PMDB operou a catarata

O PMDB, que tem como símbolo maior no Maranhão José Sarney, Roseana Sarney, Edison Lobão e João Alberto, perdeu a primeira letra no nome, que significava Partido. Agora ficou apenas MDB, como no tempo da ditadura, que fazia o contraponto com a Arena (Aliança Renovadora Nacional), que tinha os mesmo políticos nomeados assim como suas […]

O PMDB, que tem como símbolo maior no Maranhão José Sarney, Roseana Sarney, Edison Lobão e João Alberto, perdeu a primeira letra no nome, que significava Partido. Agora ficou apenas MDB, como no tempo da ditadura, que fazia o contraponto com a Arena (Aliança Renovadora Nacional), que tinha os mesmo políticos nomeados assim
como suas estrelas. O MDB era contra o regime ditatorial, com Renato Archer, Cid Carvalho, Gervásio Santos, Mauro Bezerra e Jackson Lago. Agora, operou a catarata e tenta ver o cenário de 2018 em cores mais nítidas.

Esse tipo de alteração é considerado tão natural no Brasil, como o processo que as cobras adotam para crescer. O réptil passa pela ecdise, em que perde a pele para expandir o corpo e crescer como se tivesse acabado de nascer. Mas o PMDB não é venenoso e sua mordida não é tão letal como de uma cascavel. Em momento de crise, o Movimento Democrático Brasileiro foi obrigado por lei a usar “Partido” no nome. Agora, não há nada que obrigue a tal exigência, motivo pelo qual tem
legendas com as mais esquisitas denominações, como o que adotou o verbo poder no presente do indicativo – Podemos.
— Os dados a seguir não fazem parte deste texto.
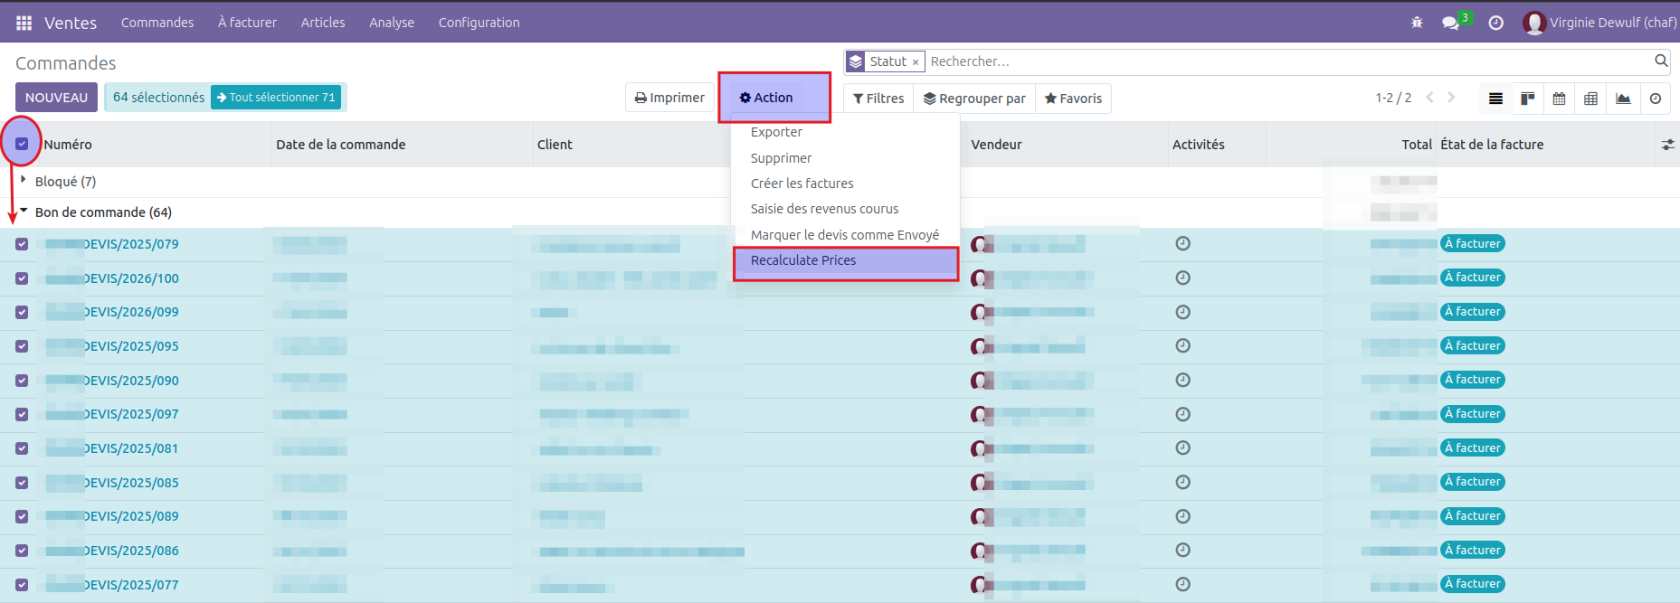Screen dimensions: 1680x603
Task: Open the apps grid menu icon
Action: pyautogui.click(x=24, y=22)
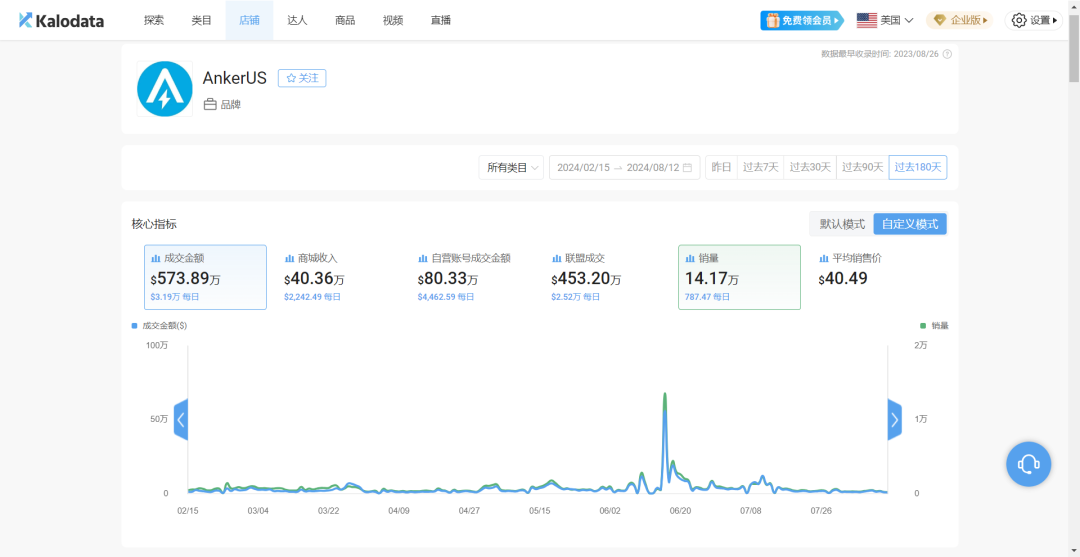Open the date range picker field
Viewport: 1080px width, 557px height.
pyautogui.click(x=617, y=168)
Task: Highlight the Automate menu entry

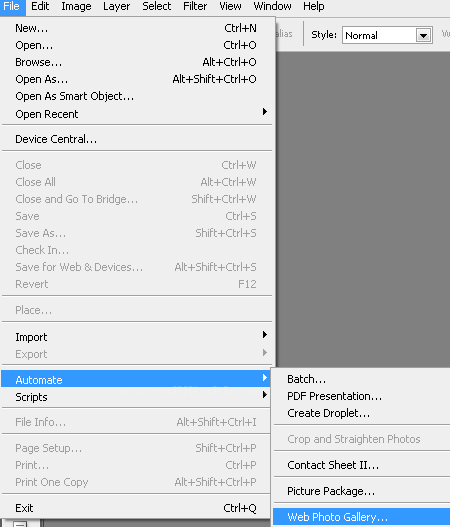Action: [x=136, y=380]
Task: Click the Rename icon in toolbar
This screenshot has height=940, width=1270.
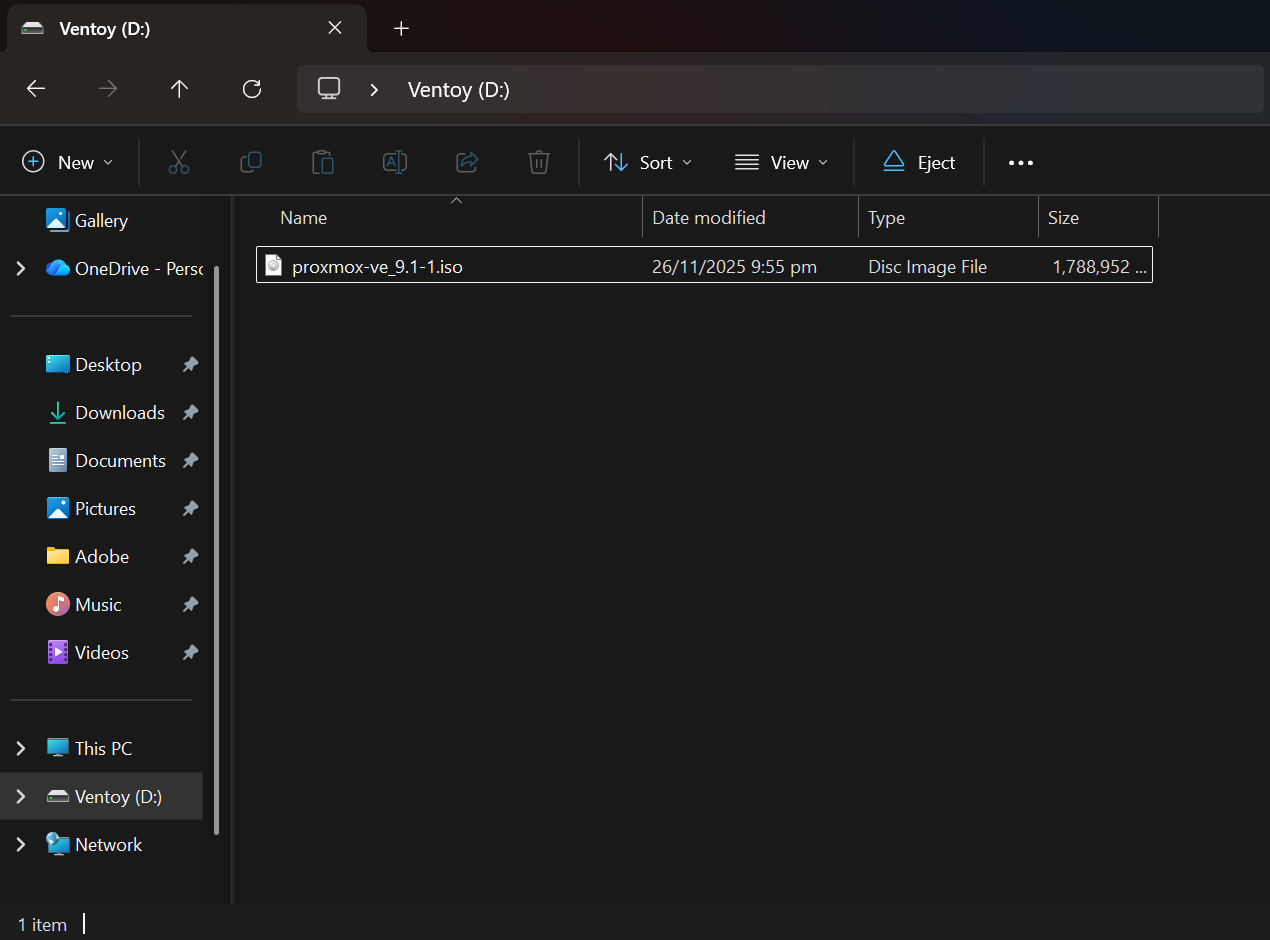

Também o velho Partido da Frente Liberal (PFL) tornou se Democratas (DEM) há 10 anos por sugestão do cientista político Antônio Lavareda. Qual era a crise? A falta de acesso a recursos estatais desde o fim de 2001, quando o PFL rompeu com o governo de Fernando Henrique Cardoso. Agora, o PMDB está saindo da encrenca histórica que começou
com a ruptura com o PT, de quem foi aliado nos governos de Lula e Dilma, até golpeá-la com o impeachment. Porém, o DEM nunca chegou nem aos pés do PFL, antes dos Sarney o trocarem no Maranhão pelo PMDB.

Porém, ao voltar ao governo, o DEM se deu bem. Ganhou saúde financeira, poder e robustez. Em março de 2016, pouco antes do impeachment de Dilma Rousseff, a bancada “demista” era de apenas 21 deputados federais. Hoje são 30, com perspectiva de aumentar até março para 40. Já o MDB ganhou roupa nova, brilho na pele que perdeu no caminho, o poder central com Michel Temer, mas, ao mesmo tempo, desgaste irrecuperável. É campeão de parlamentares encrencados na
Justiça por corrupção. Romero Jucá, o presidente do partido, é o artífice da mudança. Filiou-se ao MDB em 1979. Em 78 ganhou o “P” e virou PMDB. Agora, depois da ecdise, mas sem brilho na pele, o partido dos Sarney vira “Movimento” contra o ‘comunismo’ de Flávio Dino, achando-se novinho em folha, mesmo com as lideranças carregando a bengala da retroatividade etária dos anos 30, do século XX.